Predicting plant cell interaction with an obstacle

Antonio Mosciatti-Jofre

Through turgor pressure, plant cells generate forces that far exceed those attainable by muscle contraction in animals. Maintaining turgor while growing involves a constant production of osmoticum to drive water into the cells, making it possible to pierce the soil and remain upright against the pull of gravity. Thus, water movements are key to understanding the different strains and stresses to which plant cells subject themselves. In the case of Characean internodal cells, the turgor pressure positively regulates the growth rate phenomenologically abiding to a threshold fluid like constitutive law, coined Lockhart’s law.
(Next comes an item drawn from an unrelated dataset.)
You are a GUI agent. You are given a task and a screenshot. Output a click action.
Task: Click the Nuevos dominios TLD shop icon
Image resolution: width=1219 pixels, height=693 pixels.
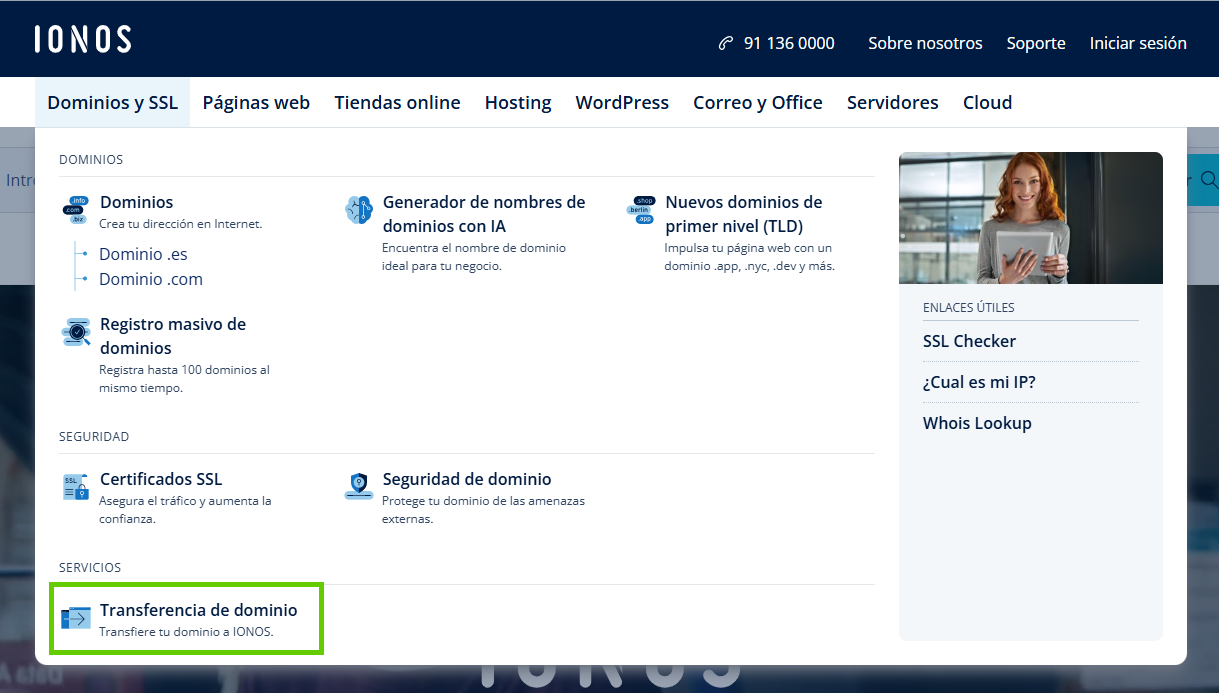tap(641, 209)
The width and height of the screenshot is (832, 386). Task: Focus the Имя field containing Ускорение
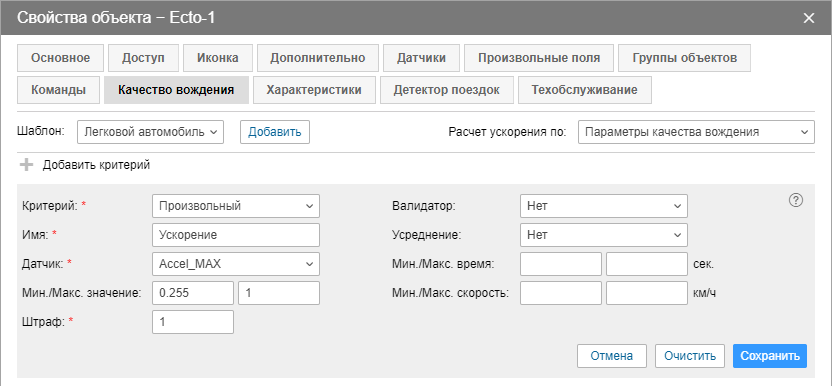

Ignoring other regulations, this framework provides one of the simplest descriptions of the interaction between a growing cell and its environment. Combining water potential equilibrium to Lockhart’s law, we quantitatively predicted how a growing cylindrical cell which exhibits elongation and twisting will interact with either a spring or a torsion spring. To test our predictions and evaluate our hypothesis robustness, we mounted an experimental set-up to monitor every quantity involved in Lockhart’s growth law and their evolution during the interaction between a single vegetal cell and a flat obstacle, in particular through the use of a pressure probe.

 

Dissolution of soluble bodies placed in a turbulent water flow: relative influence of the imposed flow and of buoyancy

Augustin Maller

On the Earth’s surface, landscapes are shaped by erosion, whether mechanical or chemical. Chemical erosion, more specifically erosion by dissolution, is, for instance, the main mechanism for the erosion of limestone or gypsum. In the process, topography, flow, and solute transport interact, generating regular patterns whose size and shape depend on hydrodynamic conditions. Previous experimental studies have focused on the emergence of such patterns on the surface of rapidly dissolving materials in water, such as sucrose or salt. Without any imposed flow, dissolution of very soluble materials generates strong density gradients that can in turn generate a solutal convection flow, which affects the dissolution rate and the appearance of patterns. An imposed external flow also affect the local dissolution rate by shearing the solute boundary layer and thus influences the generation and the shape of dissolution patterns. Here, we examine the dissolution of salt plates in a turbulent flow of velocity ranging up to 0.6 m/s within a free-surface water flume. First, we focus on horizontal blocks. On the top face, the denser solute boundary layer is stable and the dissolution rate increases with the external flow velocity. Conversely, on the bottom face, the solute boundary layer is unstable in the presence of gravity, leading to the generation of a solutal convection flow through buoyancy effects, which competes with the external flow. While this flow is not strong enough to modify the dissolution rate significantly, we observe that the dissolution patterns become asymmetric indicating the direction of the external flow. Secondly, we consider salt blocks, which are inclined relative to the flow axis. In this more complex configuration, we study the orientation of dissolution patterns resulting from the competition between the external flow and the solutal convection.